Alongside the jewellery brand’s #BrillianceForAll tagline, the imagery featured four couples, including two ridiculously good-looking men sharing a peck on the cheek, and two stunning women in an embrace.

Swarovski's handsome couple Kim Willecke and Sean Dubberke. Image: Swarovski

Yes, everyone is still glowy and glossy and impossibly beautiful. That's fine, I expect that from advertising, and a luxury brand at that.

But I was struck by seeing them. It was the first time I could recall seeing gay couples in a global ad campaign on a mainstream website for Valentine's Day, splashed around the articles with such pride.

It surprised me in a good way. I'm not used to seeing gay love expressed in mainstream advertising. I say "mainstream" because, when I used to work for a gay publication earlier in my career, I'd see various brands roll out their "gay" campaigns for the LGBTI press only. Keep it separate or else everyone will turn gay!

Ruth Bell and her partner Veronika Krajplova. Image: Swarovski

The power of seeing even something as simple as a peck on the cheek can't be underestimated. When I give my man a peck or hold his hand in public, there is still – and will always be – a level of self-censorship unless we feel 100 percent safe in the streets we walk in. And even that can't be guaranteed.
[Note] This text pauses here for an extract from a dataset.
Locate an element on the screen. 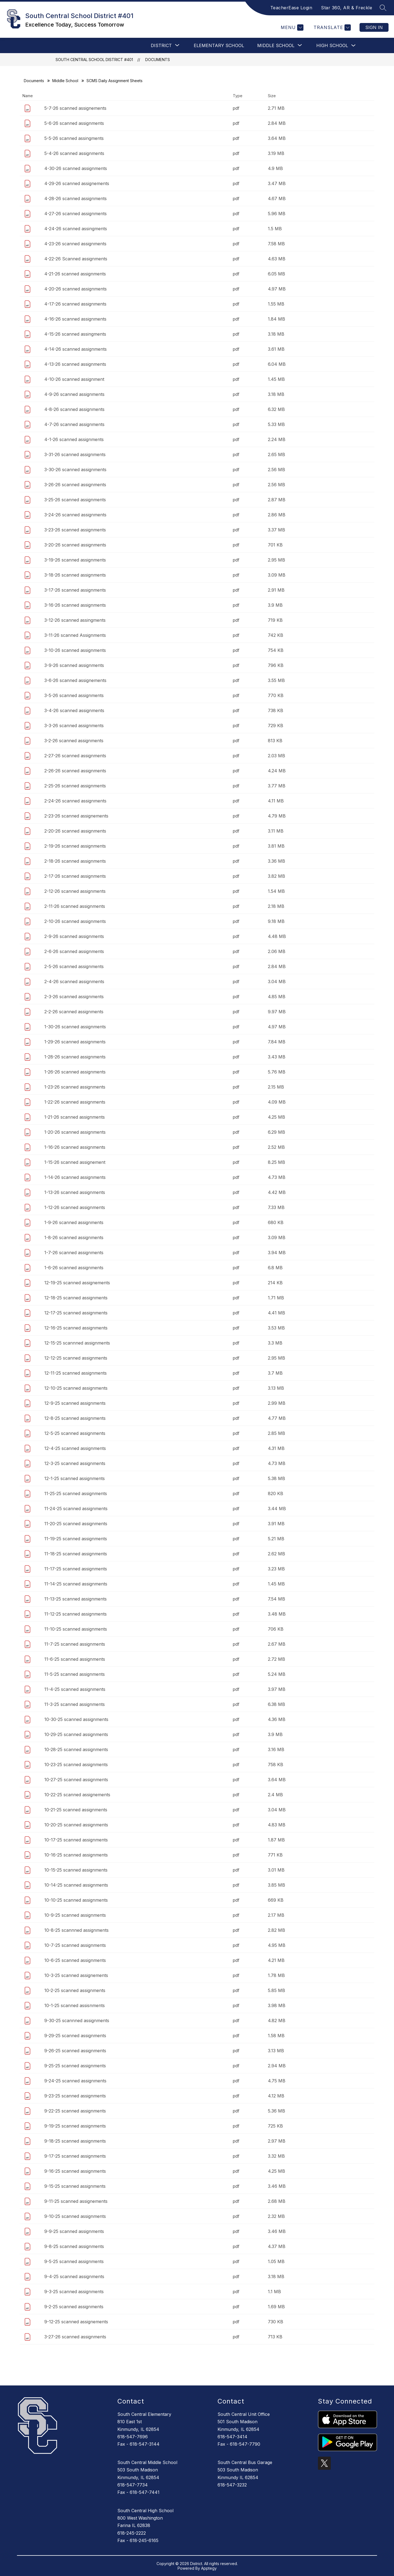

While we can celebrate marriage equality now in Australia, the postal survey showed that there are still 38 percent of Australians who voted "no" to LGBTI couples' right to marry. It was a sober reminder to me that the message of diversity isn't hitting home with everyone.

If advertising can normalise these moments, it makes our lives easier. Swarovski's campaign, which celebrates diversity across race and sexual preference, is a great example of what brands can do to promote inclusivity.


The fact that it's still a headline – as it was a few weeks ago when the campaign launched – shows how rare it still is. Last year, Lush Cosmetics made similar headlines when they showed LGBTI couples enjoying their bath bombs and bubble bars. This year, their website has a #LushPride section featuring 10 stories of LGBTI people. It was easy to find on the main section of their homepage, behind an image of two women kissing behind a love-heart bath bomb.

Over the years, many brands have cottoned onto the fact that LGBTI people have money too. But LGBTI romance? We don't see enough of that.

Often, it takes brands explicitly sponsoring the 2018 Mardi Gras Festival to wear their rainbows on their sleeves. Companies like ANZ, Medibank, Qantas, Holden, Google, Absolut, Accor Hotels and Tinder are flying the flag, and that's amazing. Myer has recently "come out" with its Bondi Junction and Sydney City stores' signs turning rainbow to mark a three-year partnership with Mardi Gras. How cool is that?

And while celebrating diversity during the Mardi Gras season is great, the real cultural change will come as LGBTI images become part of all advertising occasions, from Valentine's Day to Mother's Day to Father's Day to Christmas.

It can all start with a peck. It's that easy.